Kokkos::Impl::ParallelReduce< HIP > requested too large team size
I'm experimenting with stand-alone Homme on Frontier with Rocm 5.7.1 and 128 vertical levels, and my runs are failing with the following output.
Kokkos::Impl::ParallelReduce< HIP > requested too large team size
The core points to this line:
https://github.com/E3SM-Project/E3SM/blob/fff7243869f58856906c50d276023237ccd8a140/components/homme/src/theta-l_kokkos/cxx/CaarFunctorImpl.hpp#L350
I added some debug output, and I found that m_policy_pre has a team_size() of 16 and a impl_vector_length() of 64, or a total of 1024 threads.

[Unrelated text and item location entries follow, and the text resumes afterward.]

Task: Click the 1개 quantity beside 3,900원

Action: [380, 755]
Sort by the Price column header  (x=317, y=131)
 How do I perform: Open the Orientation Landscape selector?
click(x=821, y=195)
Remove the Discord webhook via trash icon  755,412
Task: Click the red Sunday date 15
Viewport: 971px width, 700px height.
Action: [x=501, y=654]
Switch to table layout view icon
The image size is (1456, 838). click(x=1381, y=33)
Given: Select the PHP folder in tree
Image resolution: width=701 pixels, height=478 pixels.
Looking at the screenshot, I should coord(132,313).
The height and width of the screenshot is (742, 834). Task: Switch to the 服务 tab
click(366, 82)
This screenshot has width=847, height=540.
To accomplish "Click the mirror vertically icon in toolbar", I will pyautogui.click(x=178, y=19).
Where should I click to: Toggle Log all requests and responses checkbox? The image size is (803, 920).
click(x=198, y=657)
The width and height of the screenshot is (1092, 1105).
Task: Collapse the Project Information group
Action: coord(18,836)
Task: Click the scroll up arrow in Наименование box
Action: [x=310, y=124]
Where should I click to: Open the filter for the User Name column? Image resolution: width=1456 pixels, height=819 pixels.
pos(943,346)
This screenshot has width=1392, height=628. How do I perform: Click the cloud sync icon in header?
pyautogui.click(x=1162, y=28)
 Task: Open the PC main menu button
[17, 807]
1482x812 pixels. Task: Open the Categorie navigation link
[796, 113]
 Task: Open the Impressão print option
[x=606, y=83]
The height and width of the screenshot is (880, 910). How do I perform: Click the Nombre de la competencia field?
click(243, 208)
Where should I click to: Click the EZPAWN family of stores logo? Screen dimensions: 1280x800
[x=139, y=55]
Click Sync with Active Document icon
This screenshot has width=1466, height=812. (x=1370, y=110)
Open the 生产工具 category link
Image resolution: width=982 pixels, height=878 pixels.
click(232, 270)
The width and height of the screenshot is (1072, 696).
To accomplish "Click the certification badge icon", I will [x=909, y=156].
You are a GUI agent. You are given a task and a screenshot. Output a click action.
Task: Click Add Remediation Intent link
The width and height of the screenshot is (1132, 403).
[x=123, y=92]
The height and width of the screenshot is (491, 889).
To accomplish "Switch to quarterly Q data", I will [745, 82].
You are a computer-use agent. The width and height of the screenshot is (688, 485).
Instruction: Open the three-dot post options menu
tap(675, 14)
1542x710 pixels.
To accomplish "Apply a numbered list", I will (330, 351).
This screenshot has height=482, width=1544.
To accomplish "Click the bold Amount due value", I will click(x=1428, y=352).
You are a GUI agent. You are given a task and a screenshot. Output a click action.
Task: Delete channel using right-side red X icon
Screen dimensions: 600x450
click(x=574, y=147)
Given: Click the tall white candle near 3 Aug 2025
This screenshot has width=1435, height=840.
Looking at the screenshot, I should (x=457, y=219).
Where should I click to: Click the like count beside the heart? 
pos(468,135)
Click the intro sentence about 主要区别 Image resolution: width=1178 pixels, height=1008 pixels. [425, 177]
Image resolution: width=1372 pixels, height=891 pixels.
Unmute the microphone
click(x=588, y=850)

That value is indeed too big for the definition of m_policy_pre:
#ifndef NDEBUG
template<typename Tag>
using TeamPolicyType = Kokkos::TeamPolicy<ExecSpace,Kokkos::LaunchBounds<512,1>,Tag>;
#else
template<typename Tag>
using TeamPolicyType = Kokkos::TeamPolicy<ExecSpace,Tag>;
#endif
TeamPolicyType<TagPreExchange> m_policy_pre;
Notice the Kokkos::LaunchBounds<512,1>.
I don't know why this is only showing up now. Maybe a newer version of Kokkos or Rocm checks these settings more carefully? Regardless, I think we want to allow m_policy_pre to have 1024 threads (4x4x64), so I think Kokkos::LaunchBounds<512,1> should not be used on AMD GPUs, where warps are 64 instead of 32.